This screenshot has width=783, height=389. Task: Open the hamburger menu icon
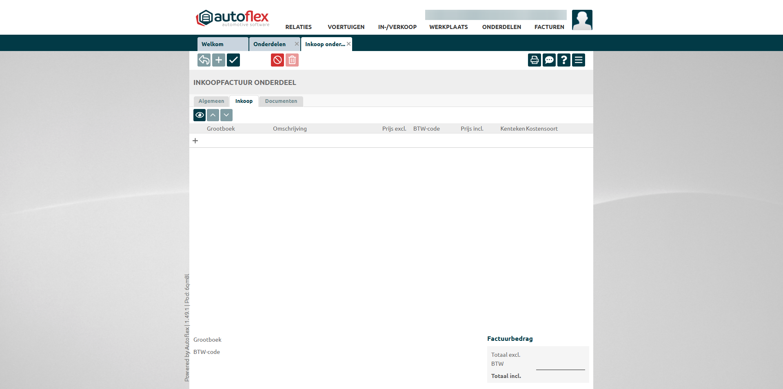point(579,60)
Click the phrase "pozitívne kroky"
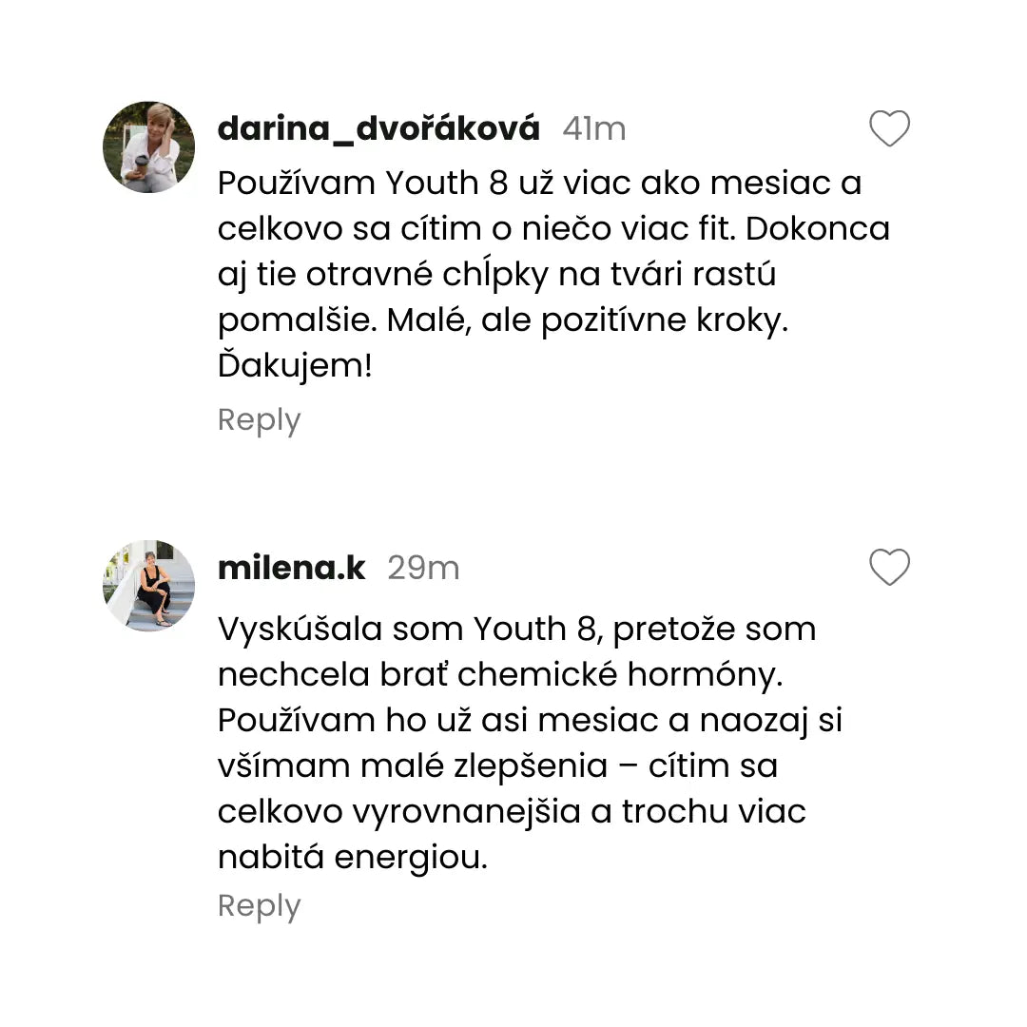Image resolution: width=1027 pixels, height=1027 pixels. 665,320
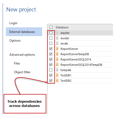Click the tempdb database icon
This screenshot has height=117, width=117.
(x=57, y=70)
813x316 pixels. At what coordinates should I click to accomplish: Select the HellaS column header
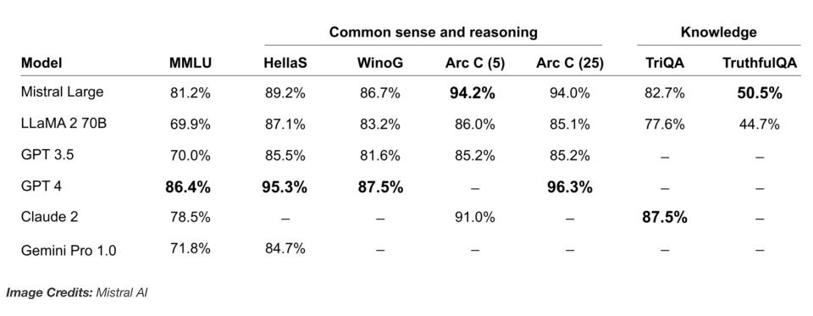pyautogui.click(x=285, y=64)
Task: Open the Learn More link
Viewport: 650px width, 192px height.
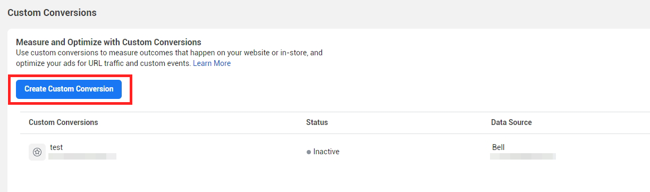Action: [x=212, y=63]
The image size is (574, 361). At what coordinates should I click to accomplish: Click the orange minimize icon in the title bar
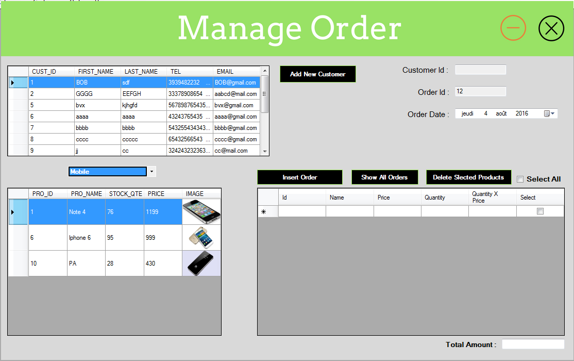click(513, 28)
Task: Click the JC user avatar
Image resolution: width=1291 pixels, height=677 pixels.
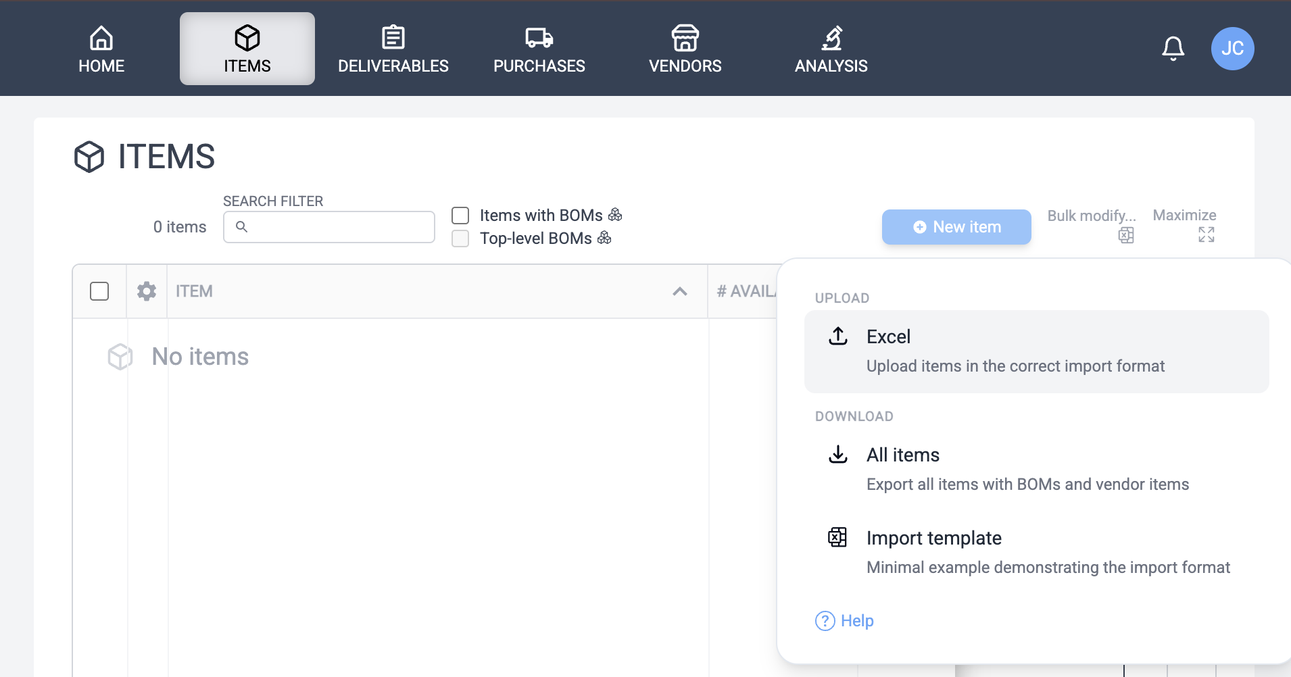Action: pyautogui.click(x=1232, y=49)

**What the task requires:** What you return must match the records letter for letter, except that the pictures stay out.

**Task solution:**
This screenshot has width=783, height=389. Task: Open the hamburger menu icon
point(579,60)
Click the phrase "pozitívne kroky"
Image resolution: width=1027 pixels, height=1027 pixels. 665,320
Click the tempdb database icon
This screenshot has height=117, width=117.
(x=57, y=70)
813x316 pixels. At what coordinates should I click to accomplish: Select the HellaS column header
pyautogui.click(x=285, y=64)
Task: Open the Learn More link
Viewport: 650px width, 192px height.
Action: [x=212, y=63]
The image size is (574, 361). At what coordinates should I click to accomplish: Click the orange minimize icon in the title bar
click(513, 28)
Task: Click the JC user avatar
Image resolution: width=1291 pixels, height=677 pixels.
Action: pyautogui.click(x=1232, y=49)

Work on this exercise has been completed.